Creating a table in Pyspark within a Delta Live Table job in Databricks

2.5k Views Asked by At

I am running a DLT (Delta Live Table) Job that creates a Bronze table > Silver Table for two separate tables. So in the end, I have two separate gold Tables which I want to be merged into one table.
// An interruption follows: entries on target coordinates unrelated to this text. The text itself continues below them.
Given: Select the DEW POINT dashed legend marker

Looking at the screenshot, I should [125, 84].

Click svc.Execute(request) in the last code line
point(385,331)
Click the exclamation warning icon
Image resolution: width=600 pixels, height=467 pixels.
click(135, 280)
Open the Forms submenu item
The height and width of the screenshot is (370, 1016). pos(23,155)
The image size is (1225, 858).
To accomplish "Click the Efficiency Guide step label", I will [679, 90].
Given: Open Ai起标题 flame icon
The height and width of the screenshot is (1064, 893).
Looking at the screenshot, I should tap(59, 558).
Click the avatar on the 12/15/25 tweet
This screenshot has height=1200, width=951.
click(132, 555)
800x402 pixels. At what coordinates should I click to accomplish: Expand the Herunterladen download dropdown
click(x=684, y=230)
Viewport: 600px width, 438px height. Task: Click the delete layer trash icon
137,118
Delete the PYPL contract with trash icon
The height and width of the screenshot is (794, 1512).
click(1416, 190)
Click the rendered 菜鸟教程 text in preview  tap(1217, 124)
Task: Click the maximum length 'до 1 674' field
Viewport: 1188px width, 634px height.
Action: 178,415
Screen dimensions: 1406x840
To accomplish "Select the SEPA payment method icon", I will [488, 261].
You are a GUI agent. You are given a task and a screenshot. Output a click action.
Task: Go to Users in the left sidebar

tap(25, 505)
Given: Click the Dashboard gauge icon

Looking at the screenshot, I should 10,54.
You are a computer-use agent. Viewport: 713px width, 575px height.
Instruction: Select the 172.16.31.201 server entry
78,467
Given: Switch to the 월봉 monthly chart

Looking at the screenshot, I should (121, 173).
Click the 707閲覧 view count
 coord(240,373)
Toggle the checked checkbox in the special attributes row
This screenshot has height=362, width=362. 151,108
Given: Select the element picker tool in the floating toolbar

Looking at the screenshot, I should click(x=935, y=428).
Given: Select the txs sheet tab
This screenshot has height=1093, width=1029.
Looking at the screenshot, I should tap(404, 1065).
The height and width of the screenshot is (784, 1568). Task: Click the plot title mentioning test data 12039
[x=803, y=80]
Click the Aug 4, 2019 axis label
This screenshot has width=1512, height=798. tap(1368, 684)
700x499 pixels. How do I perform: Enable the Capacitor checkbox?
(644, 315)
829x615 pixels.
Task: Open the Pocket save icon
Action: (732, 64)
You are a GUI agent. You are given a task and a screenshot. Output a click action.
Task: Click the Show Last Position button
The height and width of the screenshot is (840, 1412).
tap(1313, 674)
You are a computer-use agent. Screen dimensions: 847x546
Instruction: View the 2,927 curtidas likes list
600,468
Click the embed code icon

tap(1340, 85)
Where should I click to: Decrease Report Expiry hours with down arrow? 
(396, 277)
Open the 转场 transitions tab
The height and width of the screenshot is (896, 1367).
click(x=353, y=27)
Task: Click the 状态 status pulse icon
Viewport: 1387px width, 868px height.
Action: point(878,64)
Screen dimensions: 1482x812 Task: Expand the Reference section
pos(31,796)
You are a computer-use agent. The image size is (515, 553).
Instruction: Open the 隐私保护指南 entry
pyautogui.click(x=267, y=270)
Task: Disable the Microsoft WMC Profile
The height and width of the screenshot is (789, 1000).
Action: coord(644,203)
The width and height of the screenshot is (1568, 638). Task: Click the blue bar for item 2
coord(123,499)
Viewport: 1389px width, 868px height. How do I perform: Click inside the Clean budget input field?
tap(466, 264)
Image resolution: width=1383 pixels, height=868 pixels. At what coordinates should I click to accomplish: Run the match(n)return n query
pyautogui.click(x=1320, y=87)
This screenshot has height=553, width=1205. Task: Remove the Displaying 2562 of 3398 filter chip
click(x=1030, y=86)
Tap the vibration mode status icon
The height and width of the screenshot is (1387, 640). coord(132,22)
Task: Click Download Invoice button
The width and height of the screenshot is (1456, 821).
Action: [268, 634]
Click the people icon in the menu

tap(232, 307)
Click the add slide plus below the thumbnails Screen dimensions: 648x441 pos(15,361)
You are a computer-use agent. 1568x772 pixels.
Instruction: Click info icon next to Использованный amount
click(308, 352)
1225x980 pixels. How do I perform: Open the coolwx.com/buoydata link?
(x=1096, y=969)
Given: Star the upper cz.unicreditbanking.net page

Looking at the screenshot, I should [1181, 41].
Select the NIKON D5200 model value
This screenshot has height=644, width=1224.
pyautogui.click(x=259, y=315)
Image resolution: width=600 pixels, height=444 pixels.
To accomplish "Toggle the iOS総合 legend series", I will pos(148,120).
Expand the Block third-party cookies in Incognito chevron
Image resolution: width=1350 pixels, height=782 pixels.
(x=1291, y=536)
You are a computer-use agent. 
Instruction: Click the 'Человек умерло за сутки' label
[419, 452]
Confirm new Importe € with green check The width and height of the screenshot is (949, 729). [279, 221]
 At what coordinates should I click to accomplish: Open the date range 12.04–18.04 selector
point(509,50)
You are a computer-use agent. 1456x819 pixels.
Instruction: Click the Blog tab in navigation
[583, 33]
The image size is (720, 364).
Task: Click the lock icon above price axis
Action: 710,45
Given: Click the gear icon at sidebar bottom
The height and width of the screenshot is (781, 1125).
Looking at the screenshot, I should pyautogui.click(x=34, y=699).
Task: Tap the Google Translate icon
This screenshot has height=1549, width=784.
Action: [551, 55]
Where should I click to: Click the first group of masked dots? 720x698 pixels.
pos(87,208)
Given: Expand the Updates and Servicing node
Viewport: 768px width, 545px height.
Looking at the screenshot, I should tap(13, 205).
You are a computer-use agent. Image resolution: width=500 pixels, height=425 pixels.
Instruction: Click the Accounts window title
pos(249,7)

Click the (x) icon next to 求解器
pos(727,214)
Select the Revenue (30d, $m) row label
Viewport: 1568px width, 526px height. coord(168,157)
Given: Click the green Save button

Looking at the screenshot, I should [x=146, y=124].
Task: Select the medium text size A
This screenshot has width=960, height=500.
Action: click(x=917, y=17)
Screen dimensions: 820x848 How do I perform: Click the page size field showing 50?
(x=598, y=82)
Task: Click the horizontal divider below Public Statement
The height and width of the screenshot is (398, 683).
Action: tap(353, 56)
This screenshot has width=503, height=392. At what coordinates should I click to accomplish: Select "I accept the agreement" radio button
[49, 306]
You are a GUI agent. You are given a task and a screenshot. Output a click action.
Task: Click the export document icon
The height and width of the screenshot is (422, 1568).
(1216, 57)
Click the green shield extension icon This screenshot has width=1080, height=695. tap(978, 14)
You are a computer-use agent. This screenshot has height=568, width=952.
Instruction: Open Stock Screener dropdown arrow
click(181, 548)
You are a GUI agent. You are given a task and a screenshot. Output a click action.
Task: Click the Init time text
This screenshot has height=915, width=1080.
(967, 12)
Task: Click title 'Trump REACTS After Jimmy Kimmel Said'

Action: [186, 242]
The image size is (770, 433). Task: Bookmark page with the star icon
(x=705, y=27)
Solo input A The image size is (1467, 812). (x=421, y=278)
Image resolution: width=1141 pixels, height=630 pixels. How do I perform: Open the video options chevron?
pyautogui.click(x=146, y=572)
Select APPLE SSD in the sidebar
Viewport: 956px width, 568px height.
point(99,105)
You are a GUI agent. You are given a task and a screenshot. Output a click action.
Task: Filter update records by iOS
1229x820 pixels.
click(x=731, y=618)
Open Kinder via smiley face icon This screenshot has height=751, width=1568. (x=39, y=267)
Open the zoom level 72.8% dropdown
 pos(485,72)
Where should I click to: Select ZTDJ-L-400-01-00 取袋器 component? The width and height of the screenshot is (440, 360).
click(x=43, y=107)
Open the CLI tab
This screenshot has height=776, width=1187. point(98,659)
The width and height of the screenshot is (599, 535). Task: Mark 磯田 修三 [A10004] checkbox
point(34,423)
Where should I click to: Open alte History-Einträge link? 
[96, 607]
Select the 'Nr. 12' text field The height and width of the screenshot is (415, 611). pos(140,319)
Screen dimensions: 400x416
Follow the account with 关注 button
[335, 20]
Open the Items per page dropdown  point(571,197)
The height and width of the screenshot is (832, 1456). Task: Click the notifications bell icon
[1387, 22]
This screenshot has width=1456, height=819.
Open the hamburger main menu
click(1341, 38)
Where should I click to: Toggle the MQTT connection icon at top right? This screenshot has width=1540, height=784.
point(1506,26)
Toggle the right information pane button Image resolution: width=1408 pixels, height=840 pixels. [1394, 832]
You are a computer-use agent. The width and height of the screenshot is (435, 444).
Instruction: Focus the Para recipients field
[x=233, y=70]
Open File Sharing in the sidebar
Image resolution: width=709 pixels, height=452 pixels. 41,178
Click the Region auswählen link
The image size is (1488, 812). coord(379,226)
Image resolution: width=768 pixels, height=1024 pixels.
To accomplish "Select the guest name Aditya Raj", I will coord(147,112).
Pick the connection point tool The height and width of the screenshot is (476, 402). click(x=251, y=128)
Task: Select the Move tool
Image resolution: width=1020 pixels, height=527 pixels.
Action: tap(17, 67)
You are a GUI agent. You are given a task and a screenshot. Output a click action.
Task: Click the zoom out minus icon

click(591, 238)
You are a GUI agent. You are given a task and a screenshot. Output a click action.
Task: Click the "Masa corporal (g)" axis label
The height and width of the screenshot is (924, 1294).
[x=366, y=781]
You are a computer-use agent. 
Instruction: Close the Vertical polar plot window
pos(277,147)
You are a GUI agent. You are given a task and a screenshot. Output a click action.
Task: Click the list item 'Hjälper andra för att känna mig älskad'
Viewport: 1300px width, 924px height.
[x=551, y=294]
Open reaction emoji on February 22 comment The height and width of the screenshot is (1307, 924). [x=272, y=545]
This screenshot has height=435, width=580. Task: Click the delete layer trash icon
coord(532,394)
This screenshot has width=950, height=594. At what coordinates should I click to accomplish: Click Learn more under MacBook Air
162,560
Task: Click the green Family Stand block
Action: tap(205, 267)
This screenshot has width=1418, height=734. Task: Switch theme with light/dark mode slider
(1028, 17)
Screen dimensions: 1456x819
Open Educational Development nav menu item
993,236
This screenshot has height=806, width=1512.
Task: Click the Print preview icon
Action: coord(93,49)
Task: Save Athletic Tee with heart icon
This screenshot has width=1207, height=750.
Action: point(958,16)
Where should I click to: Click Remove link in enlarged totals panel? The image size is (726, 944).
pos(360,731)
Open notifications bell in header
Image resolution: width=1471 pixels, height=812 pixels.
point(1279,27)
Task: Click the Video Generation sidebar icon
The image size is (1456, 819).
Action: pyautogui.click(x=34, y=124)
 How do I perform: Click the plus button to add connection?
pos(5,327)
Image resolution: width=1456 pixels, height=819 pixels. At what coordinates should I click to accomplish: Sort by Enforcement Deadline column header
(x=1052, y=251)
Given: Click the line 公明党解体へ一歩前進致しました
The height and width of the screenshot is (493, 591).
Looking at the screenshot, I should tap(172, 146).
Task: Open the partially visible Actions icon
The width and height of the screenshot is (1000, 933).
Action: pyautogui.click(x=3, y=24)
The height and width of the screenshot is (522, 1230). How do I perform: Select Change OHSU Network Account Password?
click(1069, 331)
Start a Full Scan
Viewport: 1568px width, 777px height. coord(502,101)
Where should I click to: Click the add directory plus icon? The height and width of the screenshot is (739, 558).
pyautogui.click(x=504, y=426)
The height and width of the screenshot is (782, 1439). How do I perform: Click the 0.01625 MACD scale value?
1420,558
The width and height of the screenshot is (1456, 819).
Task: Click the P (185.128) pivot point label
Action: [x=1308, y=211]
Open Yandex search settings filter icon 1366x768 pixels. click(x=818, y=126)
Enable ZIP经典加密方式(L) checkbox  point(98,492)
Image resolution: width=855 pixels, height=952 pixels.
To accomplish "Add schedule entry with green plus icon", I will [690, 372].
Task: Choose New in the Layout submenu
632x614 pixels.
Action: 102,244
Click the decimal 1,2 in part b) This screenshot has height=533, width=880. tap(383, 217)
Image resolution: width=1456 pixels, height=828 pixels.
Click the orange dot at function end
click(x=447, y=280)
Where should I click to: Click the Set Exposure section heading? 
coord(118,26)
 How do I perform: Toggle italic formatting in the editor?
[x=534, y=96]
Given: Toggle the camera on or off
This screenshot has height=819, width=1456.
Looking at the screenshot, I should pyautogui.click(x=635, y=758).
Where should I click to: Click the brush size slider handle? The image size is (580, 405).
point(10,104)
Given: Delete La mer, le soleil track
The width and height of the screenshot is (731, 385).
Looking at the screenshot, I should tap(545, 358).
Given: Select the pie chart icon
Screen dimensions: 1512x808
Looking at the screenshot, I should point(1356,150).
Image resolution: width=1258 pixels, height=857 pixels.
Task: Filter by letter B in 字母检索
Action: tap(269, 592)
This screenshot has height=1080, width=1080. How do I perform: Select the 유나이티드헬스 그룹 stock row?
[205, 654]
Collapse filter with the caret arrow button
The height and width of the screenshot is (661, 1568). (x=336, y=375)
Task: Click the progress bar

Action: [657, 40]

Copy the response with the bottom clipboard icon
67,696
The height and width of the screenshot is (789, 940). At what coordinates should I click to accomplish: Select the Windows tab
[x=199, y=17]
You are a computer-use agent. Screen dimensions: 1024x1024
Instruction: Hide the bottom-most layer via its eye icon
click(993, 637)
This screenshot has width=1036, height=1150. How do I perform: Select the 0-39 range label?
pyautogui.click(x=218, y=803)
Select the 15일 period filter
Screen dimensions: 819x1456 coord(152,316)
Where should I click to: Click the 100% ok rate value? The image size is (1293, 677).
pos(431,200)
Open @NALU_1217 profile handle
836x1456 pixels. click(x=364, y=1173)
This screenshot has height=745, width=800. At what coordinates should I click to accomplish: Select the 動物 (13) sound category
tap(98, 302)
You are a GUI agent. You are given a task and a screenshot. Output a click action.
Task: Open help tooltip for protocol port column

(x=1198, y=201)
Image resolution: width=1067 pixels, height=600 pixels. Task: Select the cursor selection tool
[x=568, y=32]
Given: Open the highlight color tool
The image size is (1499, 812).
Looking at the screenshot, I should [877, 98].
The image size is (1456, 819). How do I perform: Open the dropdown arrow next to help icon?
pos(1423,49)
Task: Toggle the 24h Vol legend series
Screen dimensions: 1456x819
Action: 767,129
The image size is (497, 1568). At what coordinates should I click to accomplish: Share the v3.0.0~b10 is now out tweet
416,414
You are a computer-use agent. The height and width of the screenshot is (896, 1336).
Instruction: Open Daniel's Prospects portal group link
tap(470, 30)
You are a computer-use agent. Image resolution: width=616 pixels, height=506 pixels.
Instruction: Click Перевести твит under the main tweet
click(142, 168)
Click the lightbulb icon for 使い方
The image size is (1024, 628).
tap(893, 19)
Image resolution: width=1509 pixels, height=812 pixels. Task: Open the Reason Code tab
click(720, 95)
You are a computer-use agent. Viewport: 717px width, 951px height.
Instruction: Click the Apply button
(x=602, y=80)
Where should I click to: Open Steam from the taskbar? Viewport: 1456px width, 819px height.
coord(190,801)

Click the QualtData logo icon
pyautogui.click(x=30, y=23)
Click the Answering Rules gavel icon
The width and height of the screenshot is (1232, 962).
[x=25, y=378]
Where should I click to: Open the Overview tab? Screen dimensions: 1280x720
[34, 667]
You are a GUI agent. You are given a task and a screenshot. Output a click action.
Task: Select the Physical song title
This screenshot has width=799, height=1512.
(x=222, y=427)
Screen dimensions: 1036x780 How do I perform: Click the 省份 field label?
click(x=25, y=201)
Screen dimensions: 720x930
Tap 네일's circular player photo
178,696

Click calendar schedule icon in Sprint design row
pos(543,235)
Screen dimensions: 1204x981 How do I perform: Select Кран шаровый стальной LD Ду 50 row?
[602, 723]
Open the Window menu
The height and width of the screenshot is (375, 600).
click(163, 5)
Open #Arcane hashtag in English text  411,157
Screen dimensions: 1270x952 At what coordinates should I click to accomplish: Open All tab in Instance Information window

I know how to do it in SQL but every time I run the job with an SQL cell in a Databricks notebook on Databricks it gives me this error.

Magic commands (e.g. %py, %sql and %run) are not supported with the exception of
%pip within a Python notebook. Cells containing magic commands are ignored.
Unsupported magic commands were found in the following notebooks

I would do it in PySpark but it does not have creat table functionalities.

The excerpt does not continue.